Go ahead and delete KillBox & MWaV.

Please download ATF Cleaner by Atribune.
This program is for XP and Windows 2000 only.

• Double-click ATF-Cleaner.exe to run the program.
  Under Main choose: Select All
  Click the Empty Selected button.

If you use Firefox browser

• Click Firefox at the top and choose: Select All
  Click the Empty Selected button.
  NOTE: If you would like to keep your saved passwords, please click No at the prompt.

If you use Opera browser

• Click Opera at the top and choose: Select All
  Click the Empty Selected button.
  NOTE: If you would like to keep your saved passwords, please click No at the prompt.

Click Exit on the Main menu to close the program.
For Technical Support, double-click the e-mail address located at the bottom of each menu.

----

Please run the F-Secure Online Scanner

Note: This scanner is for Internet Explorer only!

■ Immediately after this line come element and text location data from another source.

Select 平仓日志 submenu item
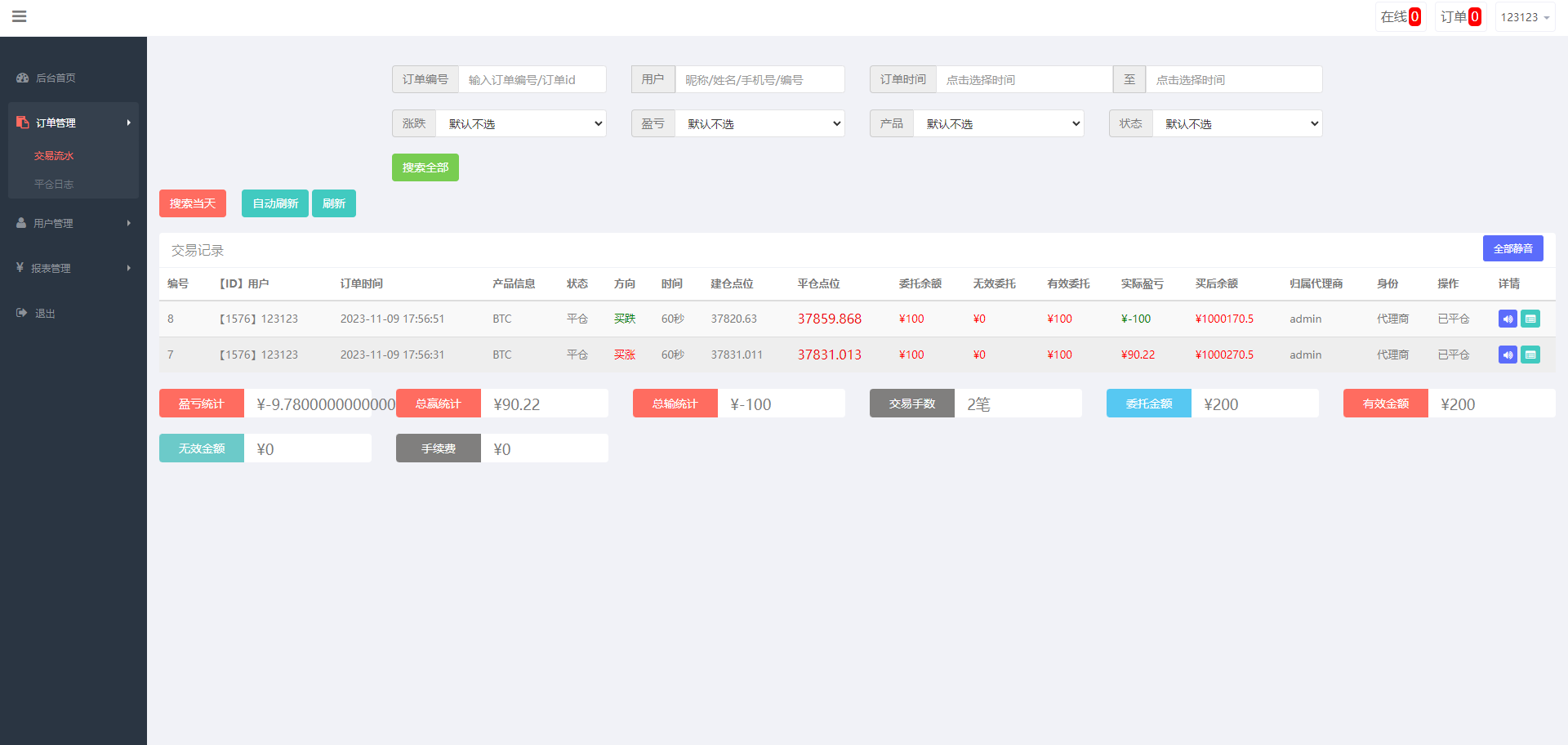 [x=54, y=184]
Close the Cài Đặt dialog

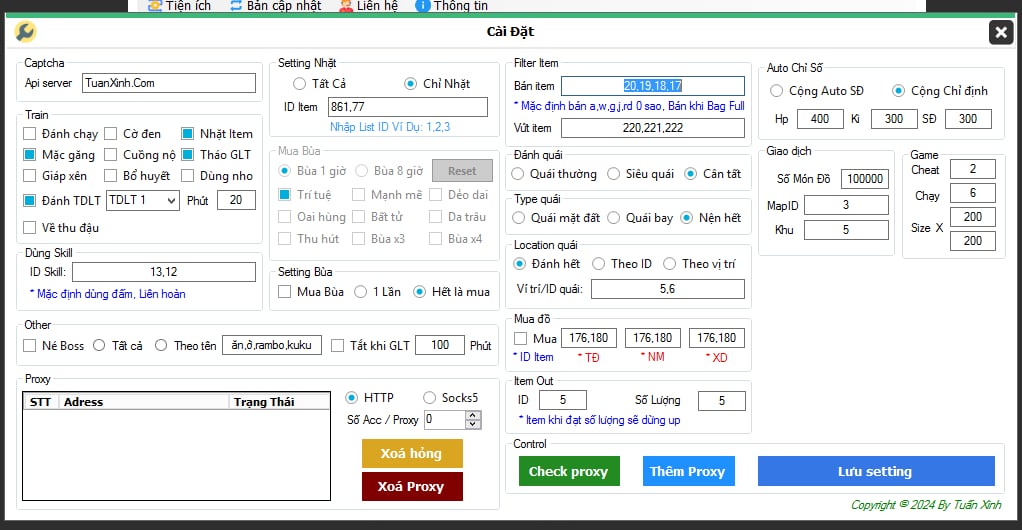click(x=1001, y=32)
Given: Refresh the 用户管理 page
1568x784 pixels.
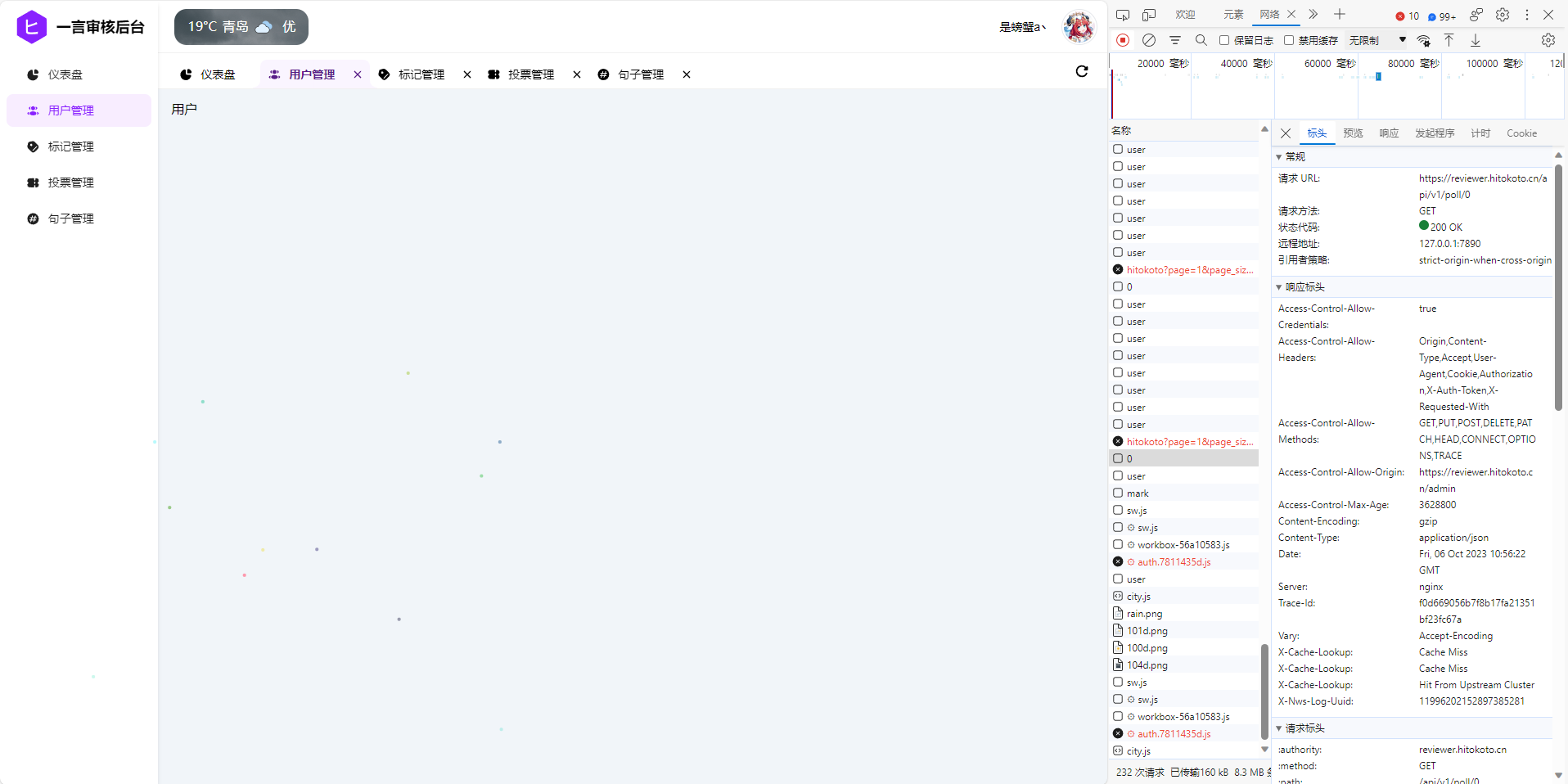Looking at the screenshot, I should [1082, 71].
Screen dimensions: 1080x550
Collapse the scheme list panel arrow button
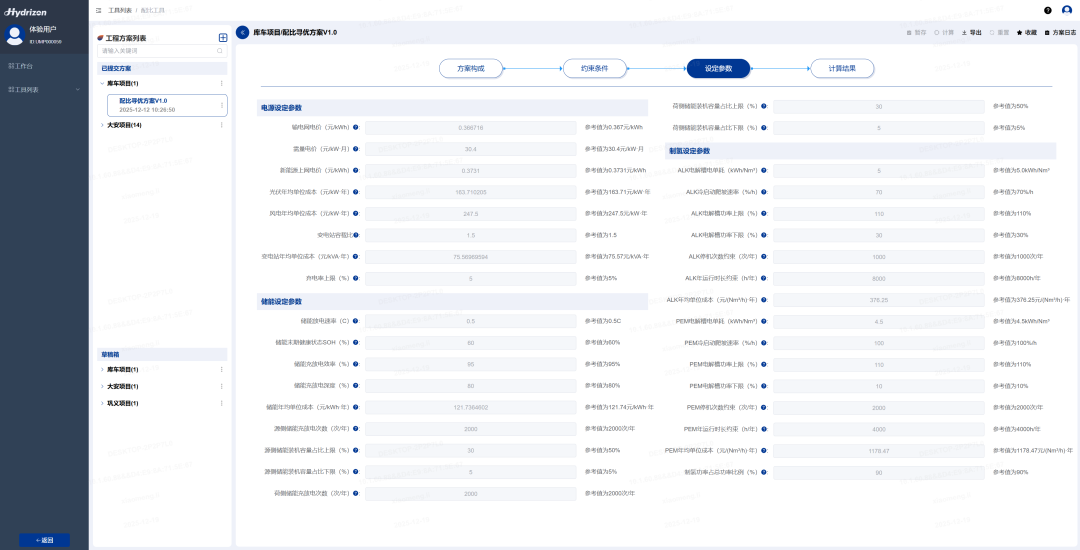243,32
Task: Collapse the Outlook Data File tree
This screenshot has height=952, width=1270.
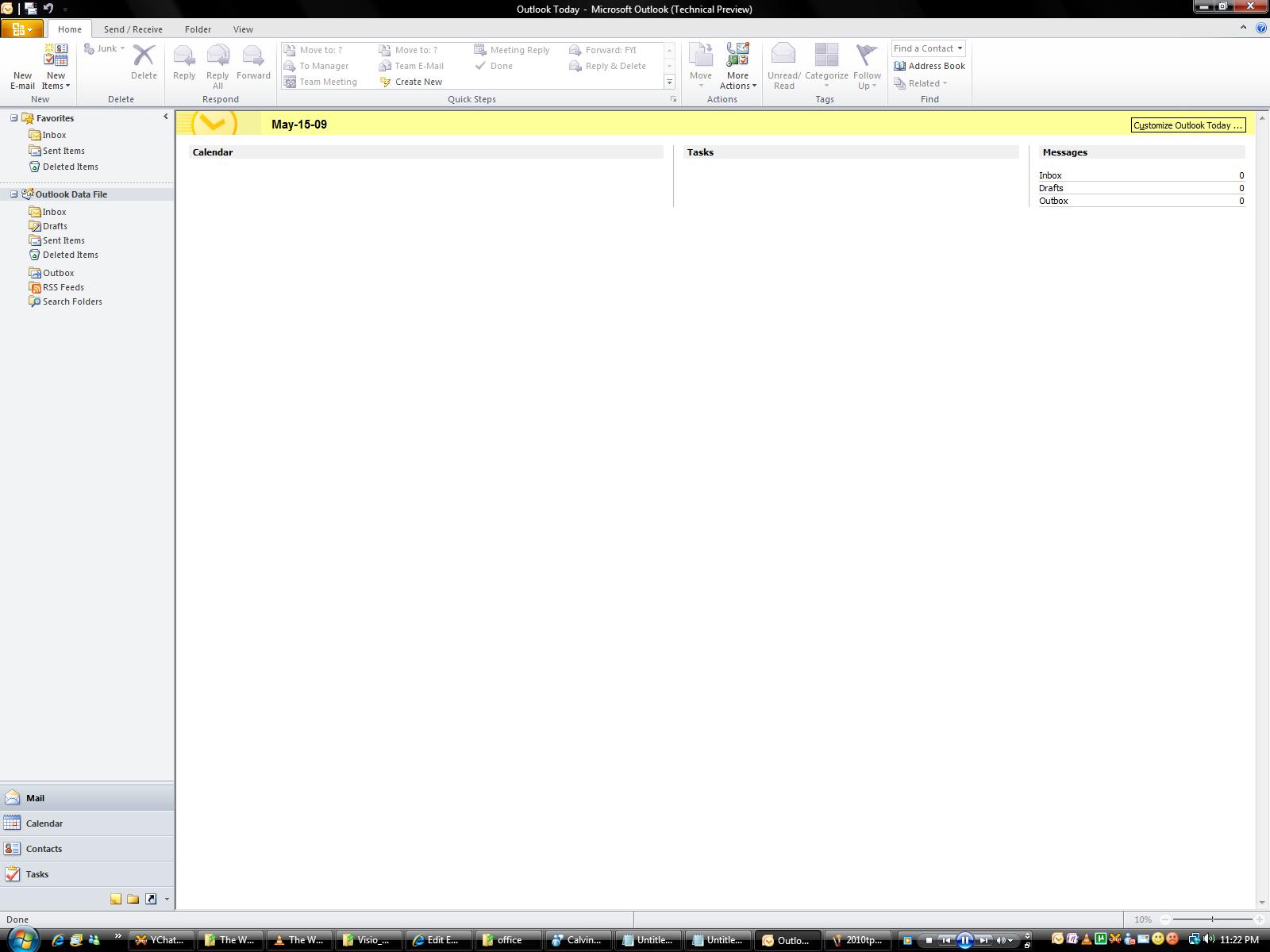Action: (13, 194)

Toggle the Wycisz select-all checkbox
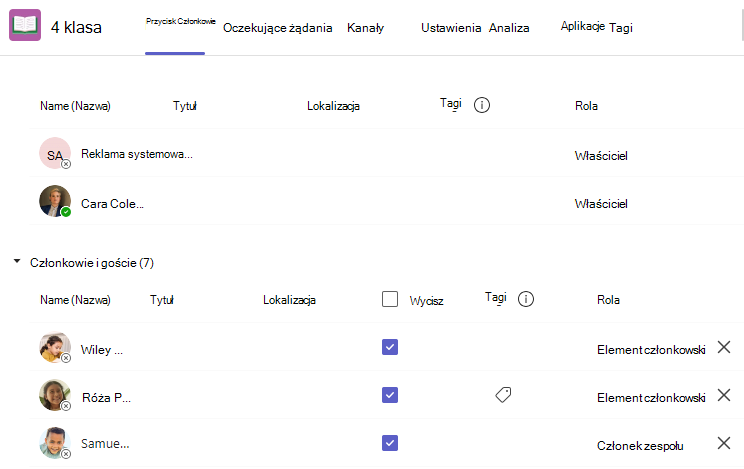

• Follow the instructions here for installation.
• Accept the License Agreement.
• Once the ActiveX installs, click Full System Scan
• Once the download completes, the scan will begin automatically.
• The scan will take some time to finish, so please be patient.
• When the scan completes, click the Automatic cleaning (recommended) button.
• Click the Show Report button and copy & paste the entire report in your next reply.

[cflannagan]

Followup:

I also deleted two suspicious looking entries in Display Properties -> Desktop Tab -> Customize Desktop.. -> Web tab

The following lines were deleted:

C:\\Program Files\\NetMeeting\\podoci.html

C:\\Program Files\\Internet Explorer\\mebezane.html


podoci.html was previously identified as bad entry in this thread; it's the first time I saw mebezane.. didn't show up in any logs? Both of those lines were checked.

Should I remove the 3rd entry that says "My Current Home Page"?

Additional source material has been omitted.